According to Professor of Behavioral Research in Auditing Olof Bik
“We need to realize that auditors are human too and therefore there is no such thing as zero risk in conducting audit work. It is possible that these risks can never be fully addressed through regulation and professional intervention alone as these could even lead to unintended consequences.
“When the Dutch Authority for the Financial Markets (AFM) reports to have found issues in the audit files of 45% of the selected audits, small or large and irrespective of any real economic significance in financial reporting quality, the public narrative is that 45% of audits fail.
“The reality is that financial reporting quality – and therefore also financial reporting issues and failures – is a joint responsibility of at least a number of parties in the entire financial reporting and assurance supply chain.
“As a result, the auditing profession should dare to cross their own divide by choosing financial reporting quality as its compass for audit quality which is in line with the expectations stakeholders and society have of the auditor.
“In the case of financial reporting quality issue or failure, it also casts a slur on the work of the auditor – but the auditor would also have a better story to tell: the reality that financial reporting quality – and thus also financial reporting issues and failures – is a joint responsibility of at least a number of parties in the entire financial reporting and assurance supply chain. Not only: where was the auditor? But also, where was the accounting department of the audited company? Where was management? Where was the internal auditor? All parties have a role to play.”

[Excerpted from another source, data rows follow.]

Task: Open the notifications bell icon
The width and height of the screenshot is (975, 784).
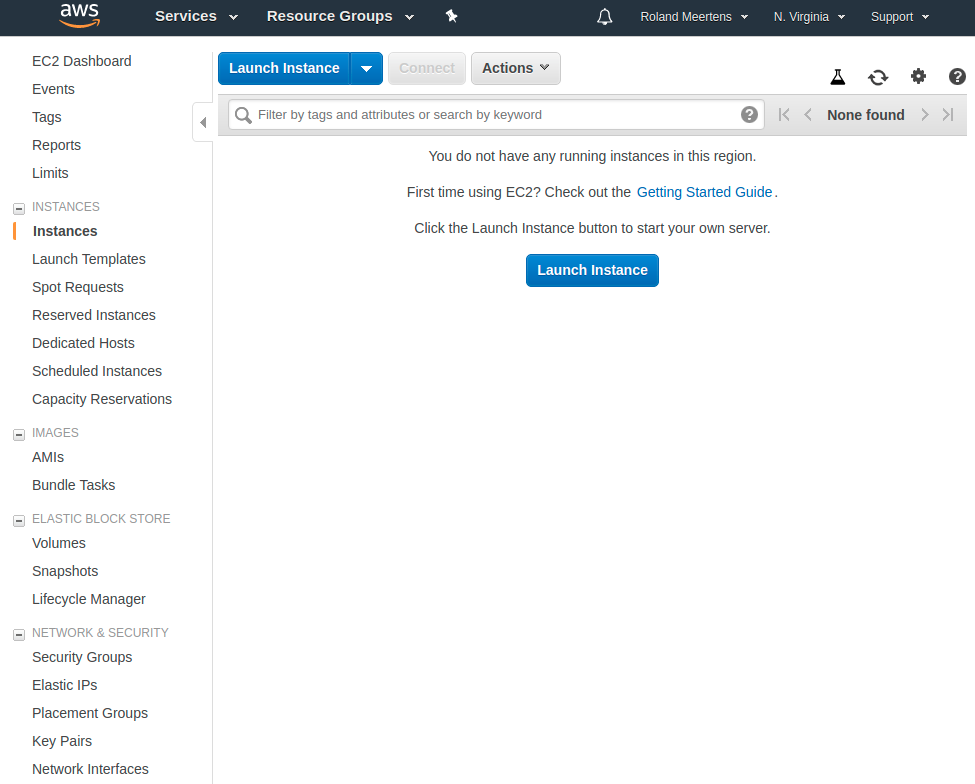Action: tap(604, 17)
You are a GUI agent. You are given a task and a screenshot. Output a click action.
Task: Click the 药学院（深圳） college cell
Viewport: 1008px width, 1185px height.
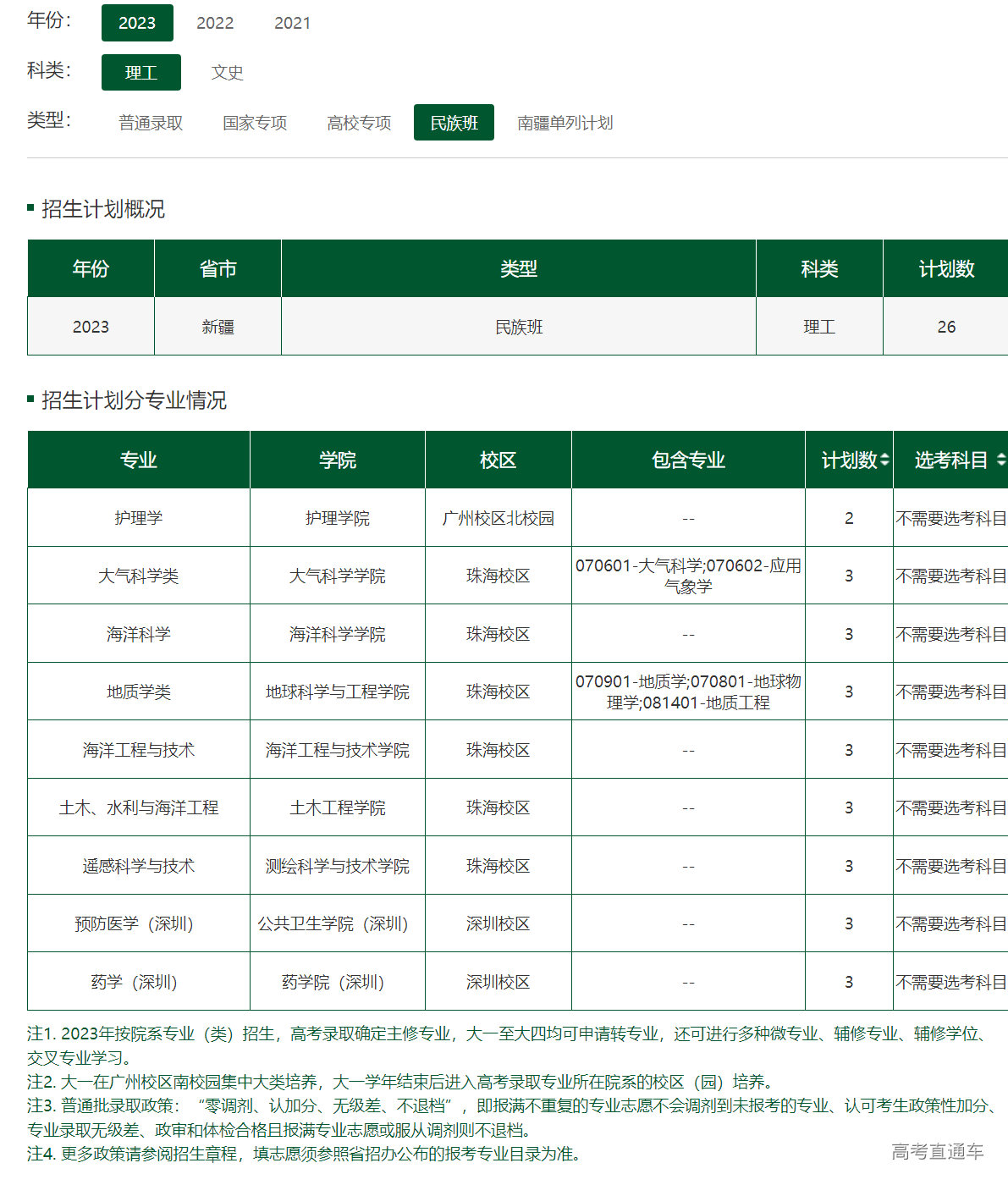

The Foundation for Auditing Research, which is co-lead by Olof Bik, Jan Bouwens and Henriëtte Prast, is an example of a serious attempt to bridge science and practice in auditing research.
According to Olof Bik, telling the story of the financial-reporting-level definition of audit quality will enable the profession to paint the complete picture and tell it like it really is.
The research is published in CROSSING THE DIVIDE: BEHAVIORAL RESEARCH IN AUDITING.